Current statute was signed into law in 1872 by President Ulysses Grant and, unlike federal coal or oil & gas law, does not:

  • charge a royalty for extraction of public hardrock minerals,
  • allow land managers to deny hardrock mine permits,
  • or charge a fee for the cleanup of abandoned hardrock mines.

Representative Grijalva’s bill would update the mining law by addressing those issues and:

  • Allow land managers to balance other public land uses such as drinking water protection, recreation, hunting, fishing, and wildlife habitat when deciding whether to permit a hardrock mine.
  • Prohibit mines that would pollute water in perpetuity.
  • Provide a fair return to the U.S. Treasury on minerals taken from public lands.
  • Start a fund to pay for the $50 billion clean up bill for the hundreds of thousands of abandoned hardrock mines that litter our public lands.
  • Protect core wildlife habitat, roadless national forest lands, wild and scenic rivers from irresponsible mining.
  • Give local and state governments the ability to petition to put lands off limited to mining.

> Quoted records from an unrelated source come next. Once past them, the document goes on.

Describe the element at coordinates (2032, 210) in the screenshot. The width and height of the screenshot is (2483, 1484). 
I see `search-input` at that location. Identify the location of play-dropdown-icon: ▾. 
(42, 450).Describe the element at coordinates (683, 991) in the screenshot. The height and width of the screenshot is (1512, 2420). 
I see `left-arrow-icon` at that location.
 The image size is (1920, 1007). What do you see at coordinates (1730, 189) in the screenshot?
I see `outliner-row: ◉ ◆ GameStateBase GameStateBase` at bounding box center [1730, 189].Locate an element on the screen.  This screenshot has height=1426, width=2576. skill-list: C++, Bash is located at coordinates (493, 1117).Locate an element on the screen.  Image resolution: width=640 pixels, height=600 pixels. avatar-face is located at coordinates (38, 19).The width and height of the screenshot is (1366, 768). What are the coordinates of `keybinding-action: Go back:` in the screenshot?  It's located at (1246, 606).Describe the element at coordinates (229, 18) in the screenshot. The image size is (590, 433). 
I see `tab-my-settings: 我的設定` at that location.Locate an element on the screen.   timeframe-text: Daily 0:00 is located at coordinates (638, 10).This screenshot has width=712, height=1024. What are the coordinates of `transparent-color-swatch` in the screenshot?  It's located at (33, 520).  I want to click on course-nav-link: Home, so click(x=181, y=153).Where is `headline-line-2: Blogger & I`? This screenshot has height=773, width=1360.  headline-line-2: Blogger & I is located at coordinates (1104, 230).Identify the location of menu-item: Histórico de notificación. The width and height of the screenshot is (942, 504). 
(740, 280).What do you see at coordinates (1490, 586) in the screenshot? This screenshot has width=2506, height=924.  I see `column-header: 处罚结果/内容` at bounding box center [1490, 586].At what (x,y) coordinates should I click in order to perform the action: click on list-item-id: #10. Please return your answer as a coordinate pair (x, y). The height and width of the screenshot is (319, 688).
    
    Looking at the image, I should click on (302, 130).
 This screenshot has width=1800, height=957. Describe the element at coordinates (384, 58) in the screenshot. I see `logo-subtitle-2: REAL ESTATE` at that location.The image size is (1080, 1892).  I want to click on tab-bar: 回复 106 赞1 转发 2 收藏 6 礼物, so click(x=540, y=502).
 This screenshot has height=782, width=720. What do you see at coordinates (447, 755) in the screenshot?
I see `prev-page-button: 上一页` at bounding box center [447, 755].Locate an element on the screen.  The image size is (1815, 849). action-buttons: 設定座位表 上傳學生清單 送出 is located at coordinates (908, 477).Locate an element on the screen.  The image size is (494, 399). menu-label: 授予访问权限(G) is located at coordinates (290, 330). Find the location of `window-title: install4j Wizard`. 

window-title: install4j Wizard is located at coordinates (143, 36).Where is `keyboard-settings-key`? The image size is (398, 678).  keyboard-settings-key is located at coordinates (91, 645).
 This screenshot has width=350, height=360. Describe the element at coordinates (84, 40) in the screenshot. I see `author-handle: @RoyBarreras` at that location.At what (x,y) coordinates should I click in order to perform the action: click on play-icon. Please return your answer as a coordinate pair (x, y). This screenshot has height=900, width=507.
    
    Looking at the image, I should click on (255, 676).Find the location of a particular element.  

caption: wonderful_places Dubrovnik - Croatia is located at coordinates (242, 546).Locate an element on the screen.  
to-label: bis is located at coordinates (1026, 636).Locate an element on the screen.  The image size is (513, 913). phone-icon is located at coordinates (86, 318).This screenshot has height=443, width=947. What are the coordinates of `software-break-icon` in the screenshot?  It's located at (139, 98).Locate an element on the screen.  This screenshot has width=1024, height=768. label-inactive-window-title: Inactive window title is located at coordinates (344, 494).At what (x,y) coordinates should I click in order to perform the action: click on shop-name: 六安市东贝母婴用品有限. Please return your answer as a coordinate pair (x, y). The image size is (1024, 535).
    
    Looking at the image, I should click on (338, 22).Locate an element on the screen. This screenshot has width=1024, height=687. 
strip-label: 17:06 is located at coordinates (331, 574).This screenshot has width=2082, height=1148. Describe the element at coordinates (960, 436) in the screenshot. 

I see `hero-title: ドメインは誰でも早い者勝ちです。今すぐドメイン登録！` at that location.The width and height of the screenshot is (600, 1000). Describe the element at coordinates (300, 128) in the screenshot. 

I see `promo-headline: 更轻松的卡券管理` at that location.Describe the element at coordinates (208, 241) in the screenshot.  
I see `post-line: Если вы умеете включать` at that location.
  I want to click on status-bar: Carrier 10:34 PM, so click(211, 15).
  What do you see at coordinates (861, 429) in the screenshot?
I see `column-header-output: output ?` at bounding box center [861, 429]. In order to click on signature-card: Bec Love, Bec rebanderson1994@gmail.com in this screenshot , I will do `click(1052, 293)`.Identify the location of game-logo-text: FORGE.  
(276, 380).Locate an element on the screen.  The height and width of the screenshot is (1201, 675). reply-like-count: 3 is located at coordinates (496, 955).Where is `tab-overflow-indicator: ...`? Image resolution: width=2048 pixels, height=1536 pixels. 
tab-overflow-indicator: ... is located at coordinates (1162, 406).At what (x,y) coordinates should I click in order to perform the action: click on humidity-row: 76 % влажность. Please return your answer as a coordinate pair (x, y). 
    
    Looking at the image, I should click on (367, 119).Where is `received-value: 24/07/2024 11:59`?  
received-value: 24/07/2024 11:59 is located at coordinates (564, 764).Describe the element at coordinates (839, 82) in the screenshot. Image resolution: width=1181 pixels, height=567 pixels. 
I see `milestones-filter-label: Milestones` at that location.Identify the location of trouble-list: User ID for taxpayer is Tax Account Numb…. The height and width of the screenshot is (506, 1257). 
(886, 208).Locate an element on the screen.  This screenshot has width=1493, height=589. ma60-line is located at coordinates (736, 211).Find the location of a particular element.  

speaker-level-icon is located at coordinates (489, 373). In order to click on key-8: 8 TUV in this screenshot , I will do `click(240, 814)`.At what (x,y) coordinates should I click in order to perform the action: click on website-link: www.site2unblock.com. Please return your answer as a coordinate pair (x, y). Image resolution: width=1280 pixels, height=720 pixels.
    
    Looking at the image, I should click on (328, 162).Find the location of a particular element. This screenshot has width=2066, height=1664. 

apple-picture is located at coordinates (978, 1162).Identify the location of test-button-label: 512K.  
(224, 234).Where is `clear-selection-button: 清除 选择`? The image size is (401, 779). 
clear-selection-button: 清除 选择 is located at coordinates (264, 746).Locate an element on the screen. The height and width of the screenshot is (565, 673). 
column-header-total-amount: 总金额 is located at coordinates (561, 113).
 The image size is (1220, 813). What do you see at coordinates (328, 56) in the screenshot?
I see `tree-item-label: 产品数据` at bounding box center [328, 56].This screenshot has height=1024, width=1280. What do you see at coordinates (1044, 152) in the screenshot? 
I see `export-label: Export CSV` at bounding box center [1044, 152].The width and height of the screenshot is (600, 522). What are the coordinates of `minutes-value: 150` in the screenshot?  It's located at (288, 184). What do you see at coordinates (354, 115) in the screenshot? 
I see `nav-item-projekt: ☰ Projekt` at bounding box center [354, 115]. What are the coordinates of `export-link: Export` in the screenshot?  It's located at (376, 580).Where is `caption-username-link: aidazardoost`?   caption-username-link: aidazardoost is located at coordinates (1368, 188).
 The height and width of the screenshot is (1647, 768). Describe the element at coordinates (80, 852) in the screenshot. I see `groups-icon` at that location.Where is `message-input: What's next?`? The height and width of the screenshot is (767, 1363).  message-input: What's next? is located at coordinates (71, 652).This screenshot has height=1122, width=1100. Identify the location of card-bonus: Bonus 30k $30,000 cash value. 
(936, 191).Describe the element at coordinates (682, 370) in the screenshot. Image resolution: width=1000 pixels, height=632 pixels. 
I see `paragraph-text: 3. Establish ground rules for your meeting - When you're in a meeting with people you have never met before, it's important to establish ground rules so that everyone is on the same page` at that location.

“Representative Grijalva’s bill would bring 19th century mining law into the 21st century,” said Aaron Mintzes, Policy Advocate of the Washington, D.C.-based conservation group Earthworks. “If it becomes law it would bring badly needed reforms that work for western communities, taxpayers, the environment, and responsible mining companies.”

In the Santa Rita Mountains south of Tucson, Arizona, a Canadian mining company has proposed the Rosemont copper mine within Coronado National Forest that is now being permitted under the 1872 Mining Law. Among other problems with the proposal, including widespread local opposition, siting within endangered jaguar habitat, and pollution and depletion of drinking water, the same engineering firm that was just found at fault by an independent panel for last year’s Mount Polley mine waste spill, the worst in U.S. or Canadian history, is also involved in the tailings dam proposal for the Rosemont mine.

“Rosemont is a bad mine in the wrong place that is broadly opposed by the local community it would be inflicted upon,” say Gayle Hartmann, President of Save the Scenic Santa Ritas. She continued, “The Forest Service tells us that the 1872 Mining Law doesn't let them say no to this proposal, even though this mine clearly shouldn't be built. Grijalva's bill would let them say no. We applaud him for it. Hopefully Congress will pass it.”